Thứ Ba, 15 tháng 2, 2011

Hoi An Attractions

Cantonese Assembly Hall 
Frommer's Review
Built in 1885, this hall is quite ornate and colorful. All of the building materials were completed in China, brought here, and then reassembled. The center garden sports a fountain with a dragon made of chipped pottery, the centerpiece. Inside, look for the statues depicting scenes from famous Cantonese operas and, in the rooms to each side, the ancestral tablets of generations past.

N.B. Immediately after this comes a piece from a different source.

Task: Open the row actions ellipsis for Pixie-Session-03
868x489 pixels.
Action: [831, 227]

Address176 Tran Phu St, Hoi An
Central Market
Frommer's Review
If you see one Vietnamese market, make it this one, by the river on the southeast side of the city. There are endless stalls of exotic foodstuffs and services, and a special big shed for silk tailoring at the east end (these tailors charge much less than the ones along Le Loi). Check out the ladies selling spices -- curries, chili powders, cinnamon, peppercorns, and especially saffron -- at prices that are a steal in the West. But don't buy from the first woman you see; the stuff gets cheaper and cheaper the deeper you go into the market. Walk out to the docks to see activity there (best early in the morning), but be careful of fish flying through the air, and stand back from the furious bargaining (best before 7am).

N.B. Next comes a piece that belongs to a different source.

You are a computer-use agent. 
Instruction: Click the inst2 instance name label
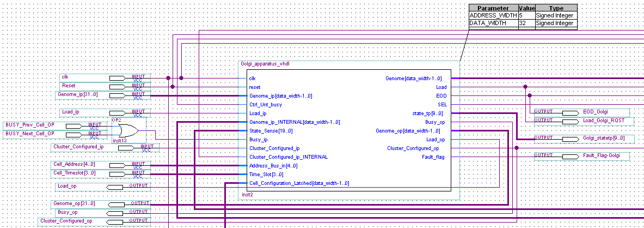pyautogui.click(x=248, y=194)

Location At Nguyen Hue and Tran Phu sts. along the Thu Bon River
Fukian Assembly Hall 
Frommer's Review
This is the grandest of the assembly halls, built in 1697 by Chinese merchants from Fukian Province. It is a showpiece of classical Chinese architecture, at least after you pass the first gate, which was added in 1975. It's loaded with animal themes: The fish in the mosaic fountain symbolizes scholarly achievement, the unicorn flanking the ascending stairs symbolizes wisdom, the dragon symbolizes power, the turtle symbolizes longevity, and the phoenix symbolizes nobility. The main temple is dedicated to Thien Hau, goddess of the sea, on the main altar. To the left of her is Thuan Phong Nhi, a goddess who can hear ships in a range of thousands of miles, and on the right is Thien Ly Nhan, who can see them. Go around the altar for a view of a fantastic detailed miniature boat. There are two altars to the rear of the temple: the one on the left honoring a god of prosperity and the one on the right honoring a goddess of fertility. The goddess of fertility is often visited by local couples hoping for children. She is flanked by 12 fairies or midwives, one responsible for each of a baby's functions: smiling, sleeping, eating, and so forth.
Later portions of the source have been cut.